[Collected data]
+ + + +
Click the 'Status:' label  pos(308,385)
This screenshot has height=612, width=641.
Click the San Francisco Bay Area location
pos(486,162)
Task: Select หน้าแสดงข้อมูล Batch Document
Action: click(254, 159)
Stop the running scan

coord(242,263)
+ + + +
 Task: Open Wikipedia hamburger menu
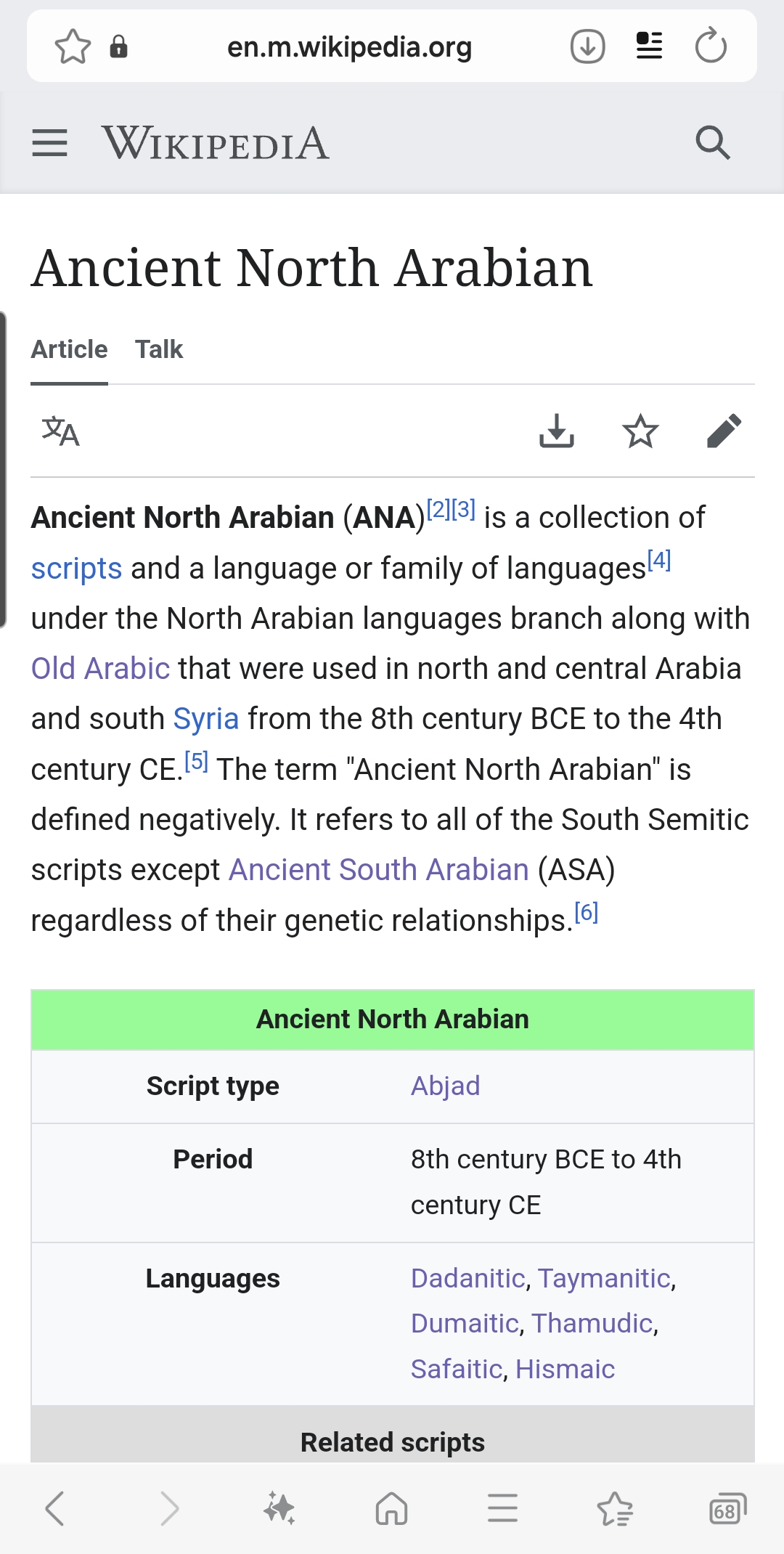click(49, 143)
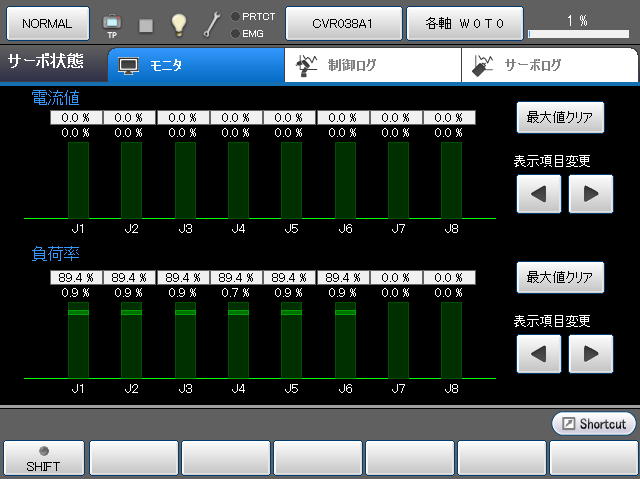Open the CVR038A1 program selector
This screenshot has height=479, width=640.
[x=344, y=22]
+ + + +
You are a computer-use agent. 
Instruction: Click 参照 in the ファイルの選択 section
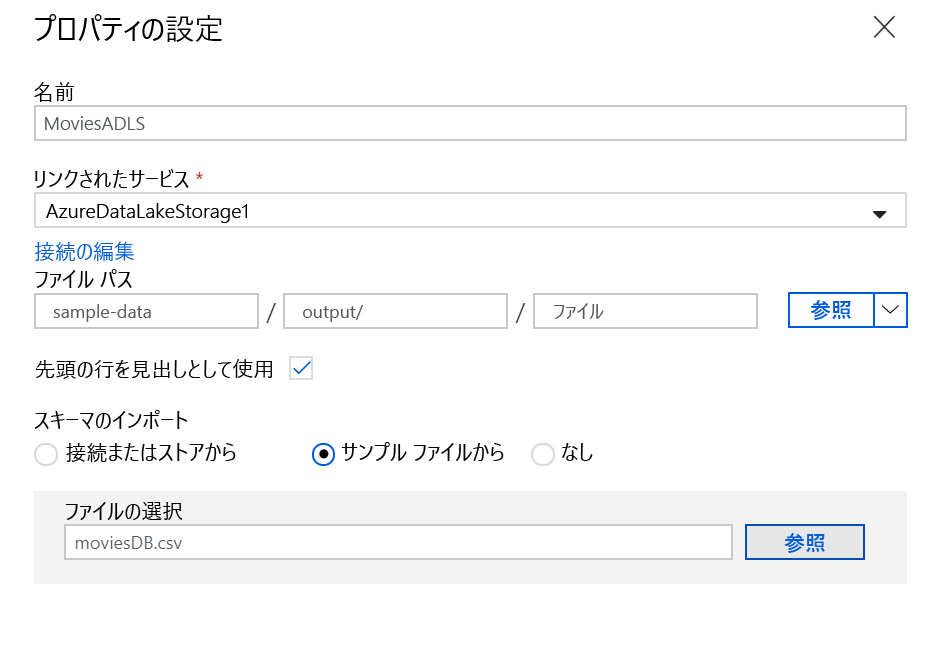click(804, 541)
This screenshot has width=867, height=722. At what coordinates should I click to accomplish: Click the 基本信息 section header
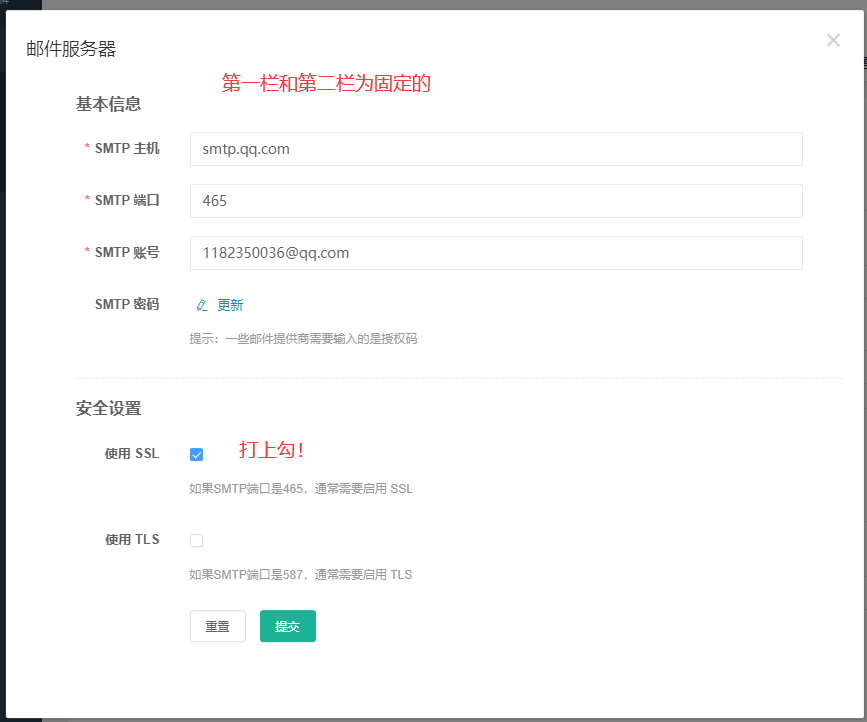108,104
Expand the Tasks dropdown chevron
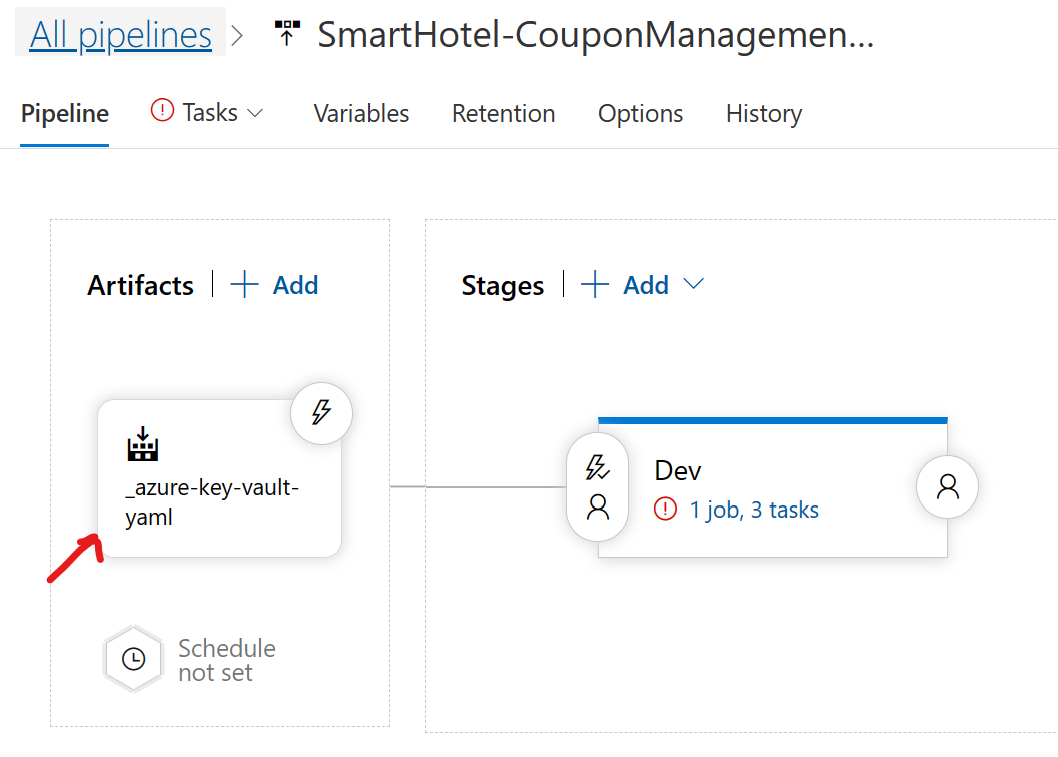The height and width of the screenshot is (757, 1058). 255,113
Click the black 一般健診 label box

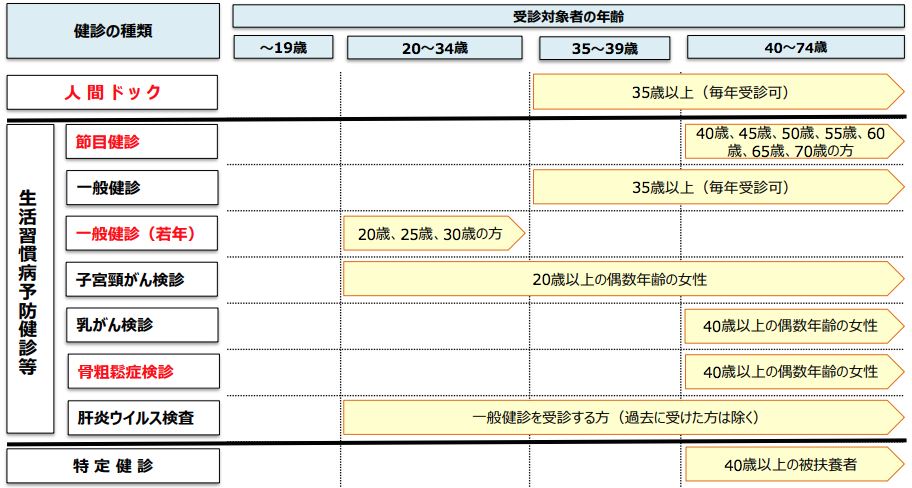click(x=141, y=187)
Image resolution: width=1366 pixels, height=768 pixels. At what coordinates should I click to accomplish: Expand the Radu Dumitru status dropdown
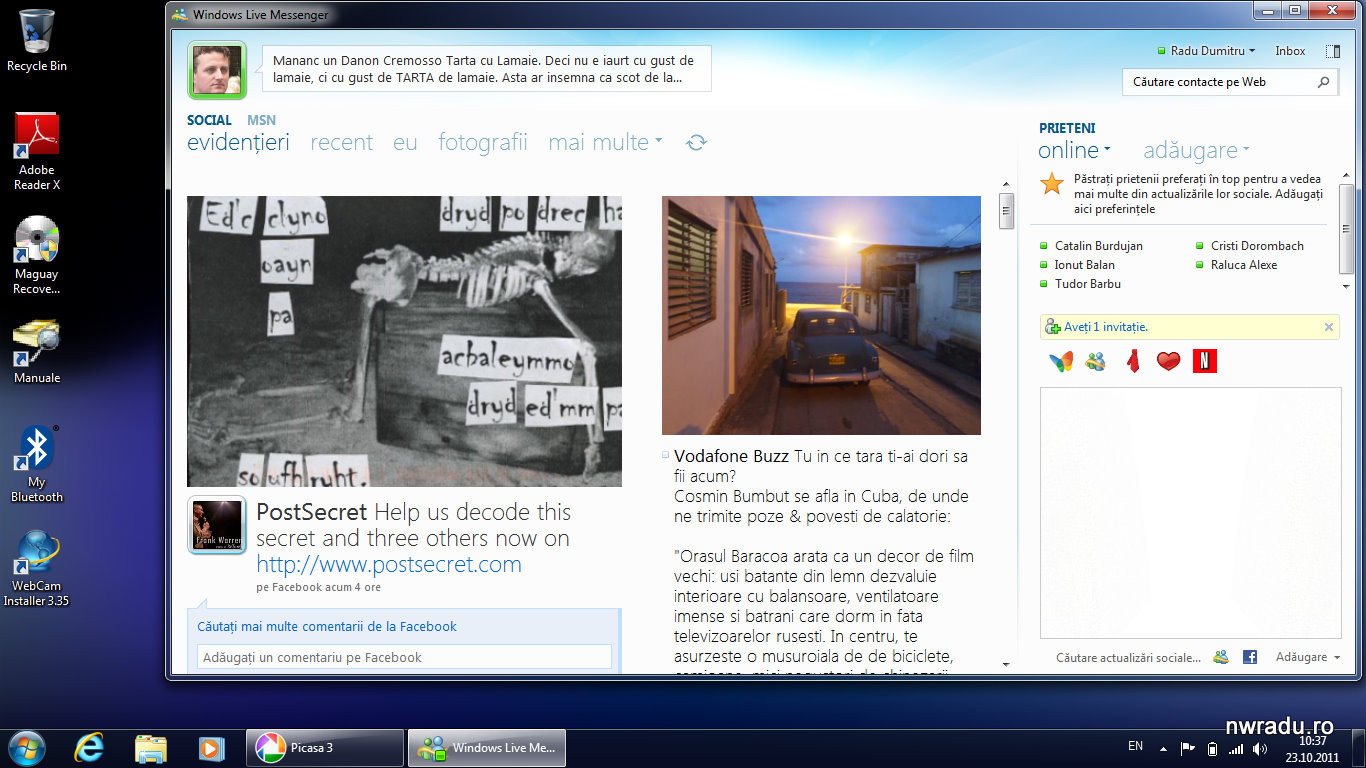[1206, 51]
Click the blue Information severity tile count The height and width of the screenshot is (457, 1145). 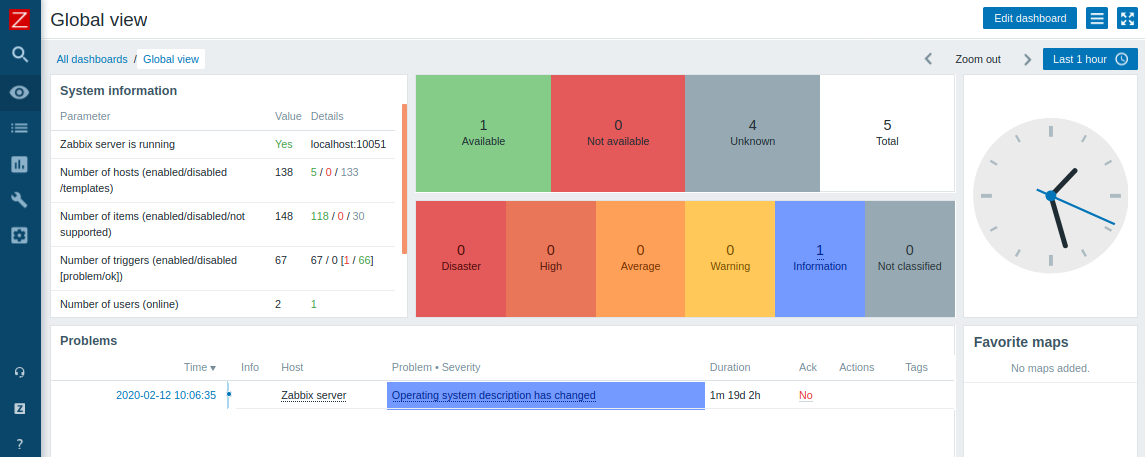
+ + + +
> **GOAL OF THE EXERCISE**
Copy back exactly the lines above from the one containing "This screenshot has width=867, height=722." through the one containing "Click the blue", and leave every picture behind.

> **SOLUTION FOR THIS EXERCISE**
This screenshot has width=867, height=722. At what coordinates should I click to accomplish: Click the 基本信息 section header
108,104
Expand the Tasks dropdown chevron
The height and width of the screenshot is (757, 1058). 255,113
Click the black 一般健診 label box

click(x=141, y=187)
Image resolution: width=1366 pixels, height=768 pixels. At what coordinates should I click to accomplish: Expand the Radu Dumitru status dropdown
[1206, 51]
Click the blue Information severity tile count The height and width of the screenshot is (457, 1145). 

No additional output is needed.